Pacte de Marrakech: Une incontestable réussite

Pacte de Marrakech

La polémique sur l’adoption du Pacte Mondial sur les Migrations s’explique avant tout par un refus idéologique de certains pays pour toute forme de coopération. En tête de gondole de cette fronde, nous trouvons les États-Unis de Trump. Premier pays à s’être retiré d’un processus qui jusque là n’avait pas créé de polémique, il fût suivi par l’Australie, Israël, la République Tchèque, la Hongrie, la Croatie, la Slovaquie, l’Estonie et l’Autriche. L’Italie s’apprêterait aussi à annoncer son retrait du Pacte dit de Marrakech. Ce Pacte menacerait-il la souveraineté des États quant à leur capacité à maîtriser les flux migratoires ? Serait-il, comme certains le laisse penser, une arme Onusienne afin d’obliger les États à accueillir des millions de migrants ?

Bien sûr que non. A contrario, il s’agit d’un processus que l’on pourrait qualifier de modèle de coopération internationale. En effet, à la suite de nombreux travaux engagés par l’ONU afin de favoriser une approche globale des flux migratoires (Conférence du Caire en 1994, initiatives du regretté ex-secrétaire Générale des Nations Unies Kofi Annan en 2003/2004) une décision importante fût prise : Création d’un Groupe Mondial sur les Migrations ainsi que l’organisation de Forums annuels sur les migrations.

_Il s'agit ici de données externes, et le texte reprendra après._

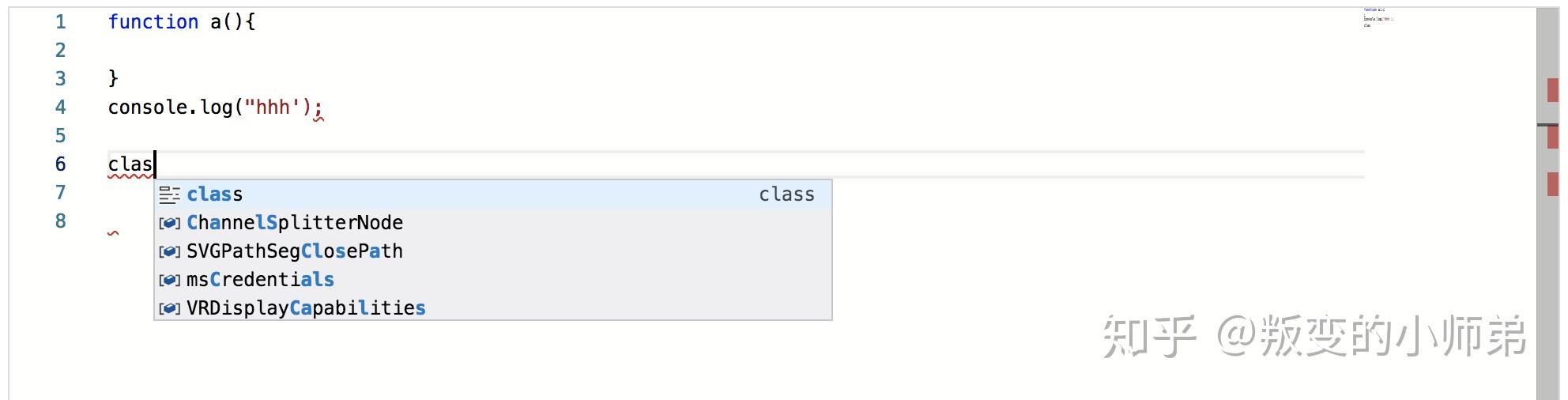Viewport: 1568px width, 400px height.
Task: Choose VRDisplayCapabilities suggestion
Action: tap(492, 308)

Issue de ces différents travaux et initiatives, le Pacte Mondial sur les Migrations s’appuie sur des mois de consultation associant tout un panel d’intervenants (Chercheurs, Experts de la société Civile, ONG…) avant d’ouvrir une phase de négociation diplomatique afin que les États puissent en discuter avant d’en approuver le contenu. Pour la première fois peut-être, le Pacte aborde les questions dans ses différents dimensions : économiques, politiques, culturelles, géopolitiques, sociales, humaines...et encourage la « Communauté Internationale » à garantir à chacun la possibilité de vivre dignement dans son pays (Investir dans les secteurs comme le Travail, la Santé, l’Éducation).

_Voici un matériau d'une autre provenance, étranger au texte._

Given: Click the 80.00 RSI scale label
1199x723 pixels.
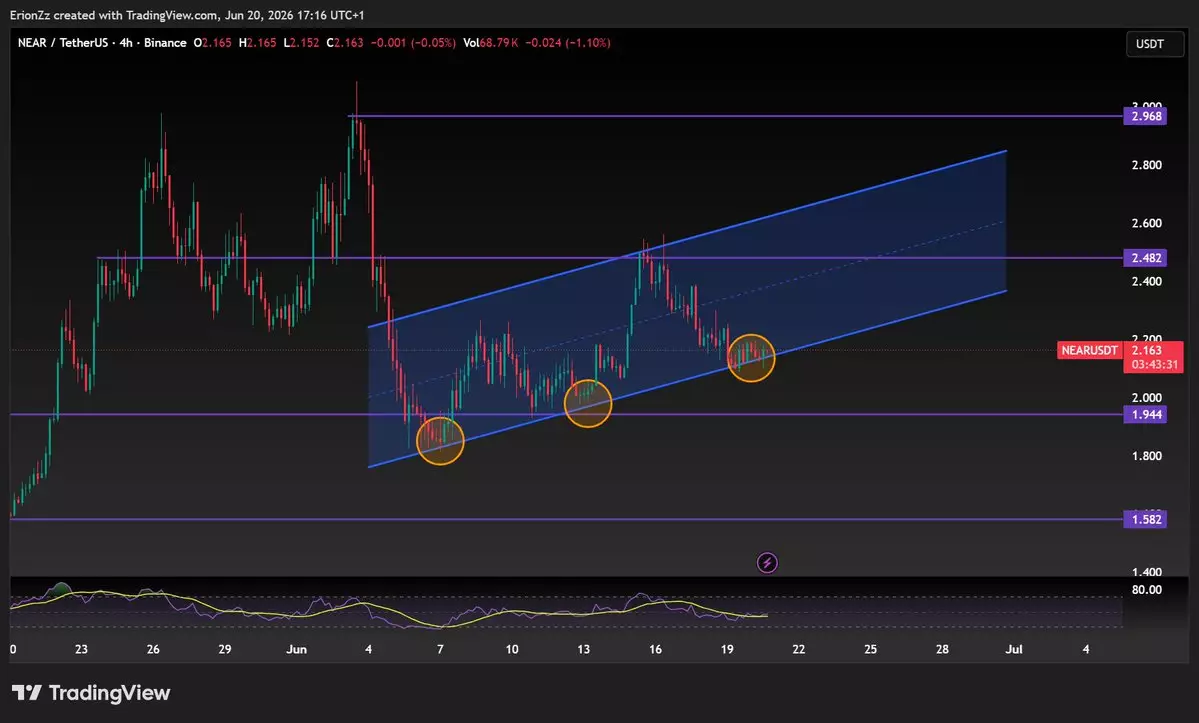Looking at the screenshot, I should pos(1146,590).
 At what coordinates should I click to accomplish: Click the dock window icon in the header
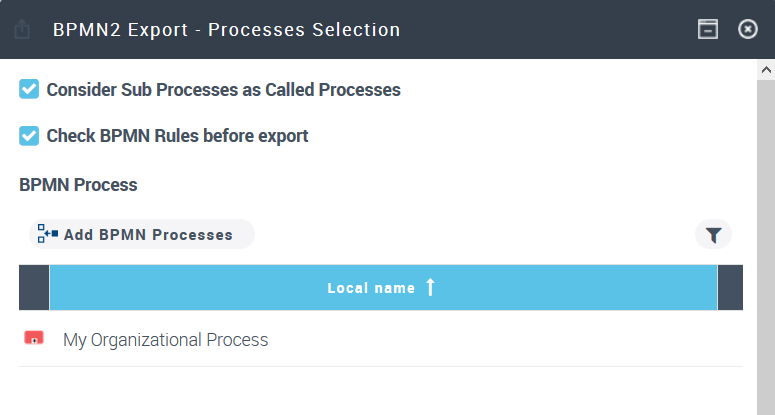(x=708, y=30)
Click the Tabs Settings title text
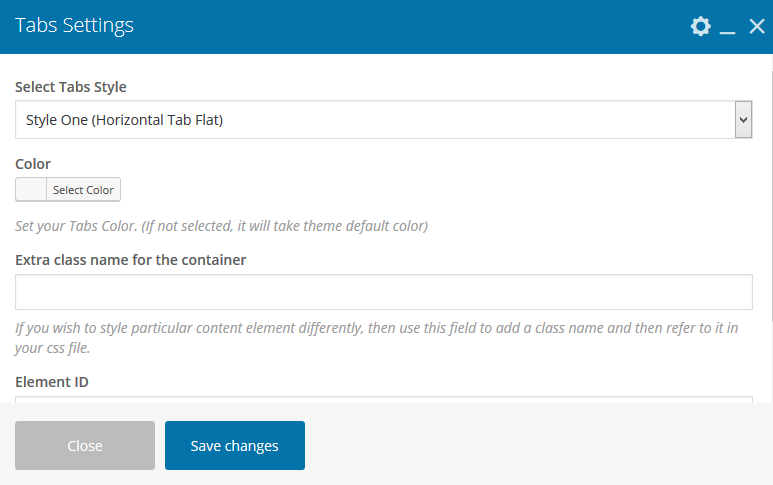This screenshot has height=485, width=773. (x=75, y=26)
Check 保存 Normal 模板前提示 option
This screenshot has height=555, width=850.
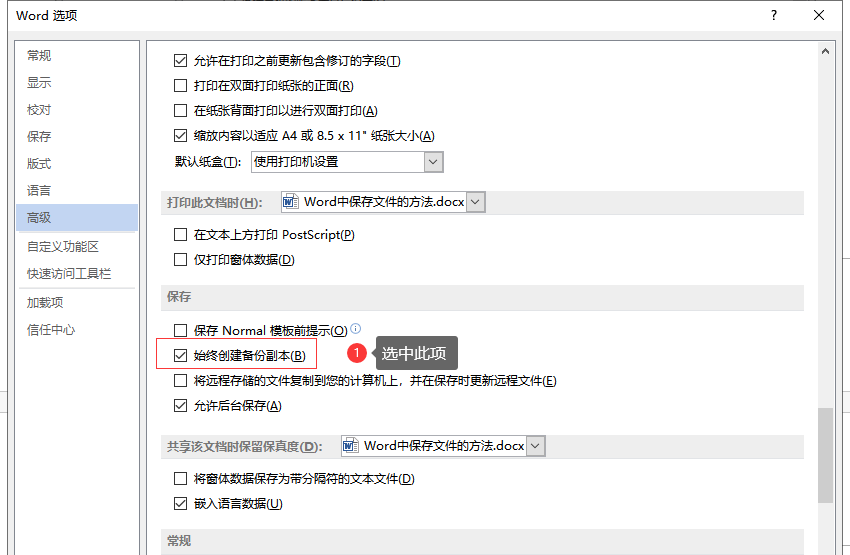coord(181,330)
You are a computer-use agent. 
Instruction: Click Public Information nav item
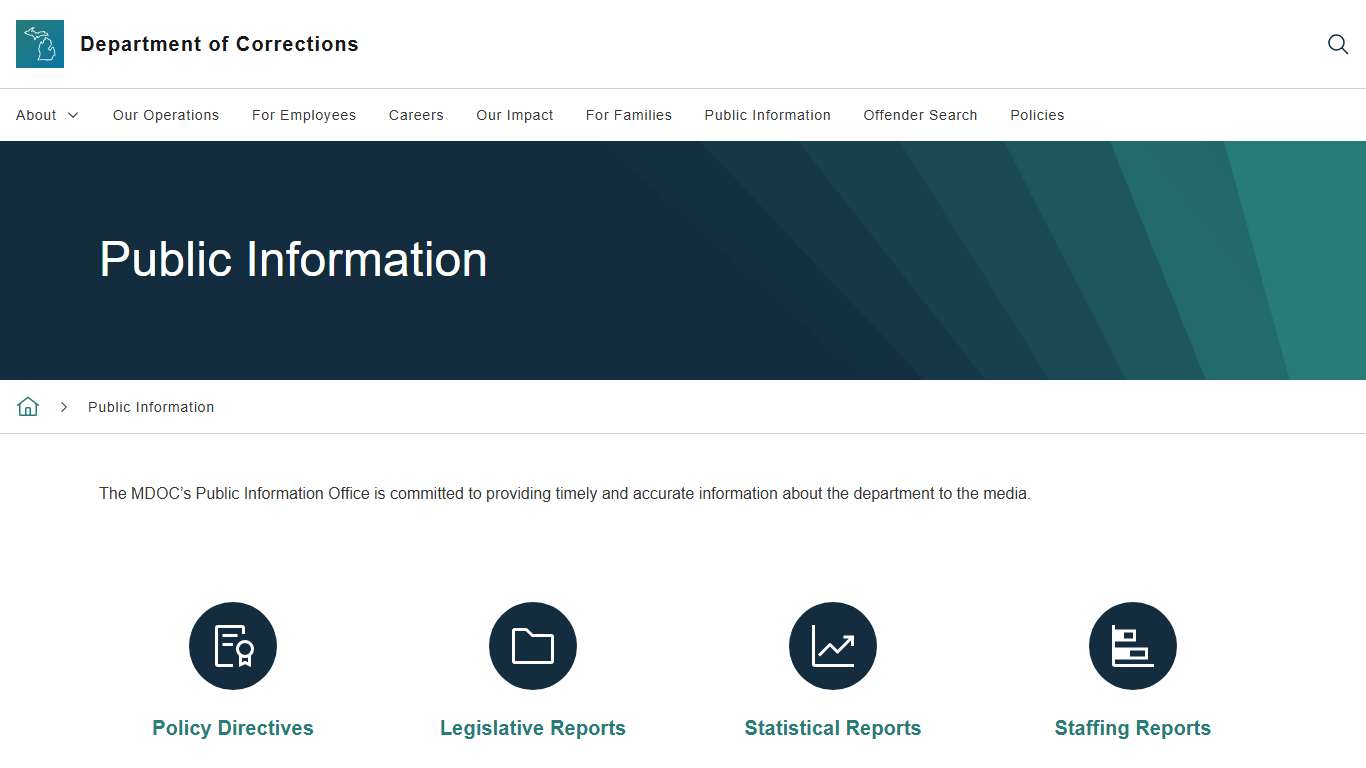767,115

Aucune obligation juridique contraignante à l’encontre des États signataires n’existent dans le Pacte de Marrakech. Les droits souverains des États sont même rappelés. Le texte ne fait mention nul part d’un Droit à la mobilité ou à être accueilli (ce que le Mouvement des Progressistes (MdP) regrette par ailleurs). Rien donc qui puisse donner des arguments en faveur d’un grand remplacement ou d’une invasion en préparation.

En conclusion, les Progressistes du MdP se félicitent de l’adoption par 155 pays du Pacte Mondial « pour une immigration sûres, ordonnées et régulières ». Bien que perfectible, ce texte pose les bases de discussions futures. Face aux crises actuelles (Guerres, Inégalités, Faim, Épidémies, Santé…) et à venir (Crises Environnementales), l’embryon d’ordre international que constitue le Pacte de Marrakech devrait nous réjouir au lieu de nous diviser.